У самой Лауры тоже настроение заметно исправилось. Она уже передала экспресс-почтой первые снимки в журналы и получила по телефону одобрение, заключительные кадры тоже были отсняты и ждали своей очереди. Более того, на выставке Лауре удалось познакомиться с деловыми людьми из разных городов Мексики, представлявшими разные рекламные фирмы и периодические издания, и ее работы вызвали интерес. Сейчас она возвращалась домой с некоторыми весьма интересными предложениями. Временами Лауре приходила в голову дерзкая мысль бросить все в Гвадалахаре и начать жизнь заново где-нибудь в столице.

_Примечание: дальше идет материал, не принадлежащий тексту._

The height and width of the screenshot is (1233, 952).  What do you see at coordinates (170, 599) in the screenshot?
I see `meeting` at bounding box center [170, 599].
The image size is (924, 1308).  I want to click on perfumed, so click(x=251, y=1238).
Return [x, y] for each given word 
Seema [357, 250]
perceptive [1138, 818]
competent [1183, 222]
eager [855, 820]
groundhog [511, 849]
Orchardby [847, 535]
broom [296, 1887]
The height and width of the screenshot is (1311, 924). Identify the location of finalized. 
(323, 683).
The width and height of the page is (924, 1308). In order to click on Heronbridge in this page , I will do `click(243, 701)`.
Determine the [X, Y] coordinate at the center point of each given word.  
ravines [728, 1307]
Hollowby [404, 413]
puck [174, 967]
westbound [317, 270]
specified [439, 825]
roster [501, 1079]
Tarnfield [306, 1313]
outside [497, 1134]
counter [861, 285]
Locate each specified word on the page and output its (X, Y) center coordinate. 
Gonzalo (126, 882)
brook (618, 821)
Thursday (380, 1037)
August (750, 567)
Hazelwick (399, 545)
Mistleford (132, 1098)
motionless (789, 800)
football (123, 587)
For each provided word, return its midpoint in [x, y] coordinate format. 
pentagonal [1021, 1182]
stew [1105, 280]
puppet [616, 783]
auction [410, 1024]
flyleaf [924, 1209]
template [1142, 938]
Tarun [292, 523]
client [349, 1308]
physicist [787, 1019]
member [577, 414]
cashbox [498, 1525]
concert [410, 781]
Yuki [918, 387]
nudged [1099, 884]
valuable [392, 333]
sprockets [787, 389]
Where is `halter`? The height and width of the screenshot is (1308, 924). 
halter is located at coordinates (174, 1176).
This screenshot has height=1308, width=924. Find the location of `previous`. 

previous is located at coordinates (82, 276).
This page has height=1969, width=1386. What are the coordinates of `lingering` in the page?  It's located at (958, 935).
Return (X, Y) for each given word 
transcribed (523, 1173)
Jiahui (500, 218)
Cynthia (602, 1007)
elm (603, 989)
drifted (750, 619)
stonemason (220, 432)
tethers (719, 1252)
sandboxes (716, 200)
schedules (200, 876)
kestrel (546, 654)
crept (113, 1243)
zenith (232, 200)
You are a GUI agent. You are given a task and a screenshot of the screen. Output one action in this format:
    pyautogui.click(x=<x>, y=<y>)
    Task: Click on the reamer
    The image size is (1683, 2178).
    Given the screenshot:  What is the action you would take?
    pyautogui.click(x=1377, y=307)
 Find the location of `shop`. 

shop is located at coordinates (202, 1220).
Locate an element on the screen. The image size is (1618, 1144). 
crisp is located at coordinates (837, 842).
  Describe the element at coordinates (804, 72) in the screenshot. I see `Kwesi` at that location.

— А как же я без тебя? — сказала Роза жалобным голосом, когда Лаура попыталась поведать ей о своих честолюбивых планах. Но тут же взяла себя в руки и добавила: — Не обращай внимания, это я пошутила. Разумеется, я считаю, что ты в своей работе уже достигла такого уровня, что скоро тебе будет тесно в провинции. В столице и журналов много, и разных изданий, и вообще жизнь кипит ключом, а тебе как раз это и нужно.
— Послушай, Розита, мне пришла в голову блестящая идея. Что, если нам махнуть в столицу вместе? Найдем жилье где-нибудь неподалеку друг от друга, Лусита сможет серьезно учиться музыке, а ты откроешь там цветочный салон.
— Нет, Лаура, для меня это исключено.
— Но почему, объясни, пожалуйста. Почему ты так боишься Мехико?
— Глупости, никого и ничего я не боюсь. Просто у меня все устроено и налажено, и я не собираюсь ничего менять.
— Придется поменять, когда Лус закончит школу. А может быть, и раньше, если твой знойный Феликс Наварро исполнит свое намерение открыть представительство своей фирмы в Гвадалахаре.
— Брось, Лаура. И дай мне спокойно одеться, а то мы наверняка опоздаем.
Наконец все приготовления были позади, и Роза с Лаурой в вечерних платьях, на высоких каблуках неторопливо и с достоинством вошли в банкетный зал, где проводился прием по случаю закрытия выставки. Лаура уже успела завести новых знакомых, и кто-то из них ловко оттеснил ее от Розы в первые же минуты и отвел в сторону.
Роза на какое-то мгновение осталась одна и сразу же увидела, как ей протянули бокал шампанского, и приятный мужской голос произнес:
— Рад вас видеть, сеньора Дюруа. Надеюсь, вы выпьете со мной шампанского.
Роза подняла взгляд. Феликс Наварро стоял с другим бокалом в руке и улыбался своей притягательной, слегка загадочной улыбкой.
— Благодарю вас, сеньор Наварро. Вы очень любезны, как всегда.
— Как всегда в вашем присутствии, сеньора Дюруа. Мне доставляет огромное удовольствие, когда я могу оказать вам хоть маленькую услугу.
Он приблизил свой бокал к ее бокалу, и раздался мелодичный звон хрусталя.
— За наше знакомство, сеньора Дюруа. Я чрезвычайно рад, что смог побывать на этой выставке и благодаря этому познакомиться с вами и вашей работой. Надеюсь, что наше знакомство будет продолжаться.